TASK DESCRIPTION: Please restate the following records word for word.

####

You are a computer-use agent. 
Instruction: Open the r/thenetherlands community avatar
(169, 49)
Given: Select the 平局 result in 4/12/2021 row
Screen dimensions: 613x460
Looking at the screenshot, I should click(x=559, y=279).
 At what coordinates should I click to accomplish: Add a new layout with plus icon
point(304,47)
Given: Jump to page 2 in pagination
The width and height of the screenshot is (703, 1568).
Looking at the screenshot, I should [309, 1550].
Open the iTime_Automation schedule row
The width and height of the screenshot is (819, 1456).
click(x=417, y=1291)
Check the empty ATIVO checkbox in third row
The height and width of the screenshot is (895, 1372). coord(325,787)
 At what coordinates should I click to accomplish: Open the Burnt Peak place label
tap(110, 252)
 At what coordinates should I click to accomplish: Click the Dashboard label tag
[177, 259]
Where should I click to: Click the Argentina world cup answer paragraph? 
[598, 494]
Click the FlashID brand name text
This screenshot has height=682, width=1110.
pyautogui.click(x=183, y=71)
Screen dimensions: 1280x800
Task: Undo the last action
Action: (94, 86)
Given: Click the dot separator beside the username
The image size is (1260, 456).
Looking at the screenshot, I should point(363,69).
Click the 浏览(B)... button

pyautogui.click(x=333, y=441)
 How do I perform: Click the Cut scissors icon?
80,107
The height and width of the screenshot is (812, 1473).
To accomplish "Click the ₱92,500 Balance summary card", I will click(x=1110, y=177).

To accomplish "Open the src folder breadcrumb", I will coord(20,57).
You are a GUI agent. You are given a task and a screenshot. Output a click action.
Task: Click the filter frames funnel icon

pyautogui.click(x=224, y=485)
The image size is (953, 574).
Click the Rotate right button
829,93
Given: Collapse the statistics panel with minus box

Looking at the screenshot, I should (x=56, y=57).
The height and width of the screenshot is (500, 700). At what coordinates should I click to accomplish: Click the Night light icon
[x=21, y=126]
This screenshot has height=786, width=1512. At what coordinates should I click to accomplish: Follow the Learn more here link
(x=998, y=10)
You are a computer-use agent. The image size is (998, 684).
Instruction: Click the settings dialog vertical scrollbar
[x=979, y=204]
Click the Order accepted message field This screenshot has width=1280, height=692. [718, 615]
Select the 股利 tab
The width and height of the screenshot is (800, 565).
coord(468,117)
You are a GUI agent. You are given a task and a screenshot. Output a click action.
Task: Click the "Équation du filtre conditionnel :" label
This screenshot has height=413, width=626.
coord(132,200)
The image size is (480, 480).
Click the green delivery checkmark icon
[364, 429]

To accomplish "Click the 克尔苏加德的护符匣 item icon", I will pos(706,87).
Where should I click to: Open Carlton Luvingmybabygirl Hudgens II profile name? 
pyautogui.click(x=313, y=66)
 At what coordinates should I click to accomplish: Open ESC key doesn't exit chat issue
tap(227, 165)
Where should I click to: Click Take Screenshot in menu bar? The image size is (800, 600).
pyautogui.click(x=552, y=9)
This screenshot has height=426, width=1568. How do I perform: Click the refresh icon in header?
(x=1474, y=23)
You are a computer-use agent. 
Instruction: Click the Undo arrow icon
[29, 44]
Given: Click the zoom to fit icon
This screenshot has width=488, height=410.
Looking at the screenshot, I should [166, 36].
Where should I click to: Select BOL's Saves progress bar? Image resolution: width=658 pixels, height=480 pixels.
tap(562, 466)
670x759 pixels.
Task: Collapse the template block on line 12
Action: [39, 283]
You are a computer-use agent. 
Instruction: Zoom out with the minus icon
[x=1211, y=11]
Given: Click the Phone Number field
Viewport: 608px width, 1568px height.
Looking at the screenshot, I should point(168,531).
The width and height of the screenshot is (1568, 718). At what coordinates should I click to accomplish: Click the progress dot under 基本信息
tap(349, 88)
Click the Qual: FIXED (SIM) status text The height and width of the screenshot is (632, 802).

####

EXERCISE RESULT:
You are a computer-use agent. 
Instruction: Open the r/thenetherlands community avatar
(169, 49)
Given: Select the 平局 result in 4/12/2021 row
Screen dimensions: 613x460
Looking at the screenshot, I should click(x=559, y=279).
 At what coordinates should I click to accomplish: Add a new layout with plus icon
point(304,47)
Given: Jump to page 2 in pagination
The width and height of the screenshot is (703, 1568).
Looking at the screenshot, I should [309, 1550].
Open the iTime_Automation schedule row
The width and height of the screenshot is (819, 1456).
click(x=417, y=1291)
Check the empty ATIVO checkbox in third row
The height and width of the screenshot is (895, 1372). coord(325,787)
 At what coordinates should I click to accomplish: Open the Burnt Peak place label
tap(110, 252)
 At what coordinates should I click to accomplish: Click the Dashboard label tag
[177, 259]
Where should I click to: Click the Argentina world cup answer paragraph? 
[598, 494]
Click the FlashID brand name text
This screenshot has height=682, width=1110.
pyautogui.click(x=183, y=71)
Screen dimensions: 1280x800
Task: Undo the last action
Action: (94, 86)
Given: Click the dot separator beside the username
The image size is (1260, 456).
Looking at the screenshot, I should point(363,69).
Click the 浏览(B)... button

pyautogui.click(x=333, y=441)
 How do I perform: Click the Cut scissors icon?
80,107
The height and width of the screenshot is (812, 1473).
To accomplish "Click the ₱92,500 Balance summary card", I will click(x=1110, y=177).

To accomplish "Open the src folder breadcrumb", I will coord(20,57).
You are a GUI agent. You are given a task and a screenshot. Output a click action.
Task: Click the filter frames funnel icon

pyautogui.click(x=224, y=485)
The image size is (953, 574).
Click the Rotate right button
829,93
Given: Collapse the statistics panel with minus box

Looking at the screenshot, I should (x=56, y=57).
The height and width of the screenshot is (500, 700). At what coordinates should I click to accomplish: Click the Night light icon
[x=21, y=126]
This screenshot has height=786, width=1512. At what coordinates should I click to accomplish: Follow the Learn more here link
(x=998, y=10)
You are a computer-use agent. The image size is (998, 684).
Instruction: Click the settings dialog vertical scrollbar
[x=979, y=204]
Click the Order accepted message field This screenshot has width=1280, height=692. [718, 615]
Select the 股利 tab
The width and height of the screenshot is (800, 565).
coord(468,117)
You are a GUI agent. You are given a task and a screenshot. Output a click action.
Task: Click the "Équation du filtre conditionnel :" label
This screenshot has height=413, width=626.
coord(132,200)
The image size is (480, 480).
Click the green delivery checkmark icon
[364, 429]

To accomplish "Click the 克尔苏加德的护符匣 item icon", I will pos(706,87).
Where should I click to: Open Carlton Luvingmybabygirl Hudgens II profile name? 
pyautogui.click(x=313, y=66)
 At what coordinates should I click to accomplish: Open ESC key doesn't exit chat issue
tap(227, 165)
Where should I click to: Click Take Screenshot in menu bar? The image size is (800, 600).
pyautogui.click(x=552, y=9)
This screenshot has height=426, width=1568. How do I perform: Click the refresh icon in header?
(x=1474, y=23)
You are a computer-use agent. 
Instruction: Click the Undo arrow icon
[29, 44]
Given: Click the zoom to fit icon
This screenshot has width=488, height=410.
Looking at the screenshot, I should [166, 36].
Where should I click to: Select BOL's Saves progress bar? Image resolution: width=658 pixels, height=480 pixels.
tap(562, 466)
670x759 pixels.
Task: Collapse the template block on line 12
Action: [39, 283]
You are a computer-use agent. 
Instruction: Zoom out with the minus icon
[x=1211, y=11]
Given: Click the Phone Number field
Viewport: 608px width, 1568px height.
Looking at the screenshot, I should point(168,531).
The width and height of the screenshot is (1568, 718). At what coordinates should I click to accomplish: Click the progress dot under 基本信息
tap(349, 88)
Click the Qual: FIXED (SIM) status text The height and width of the screenshot is (632, 802).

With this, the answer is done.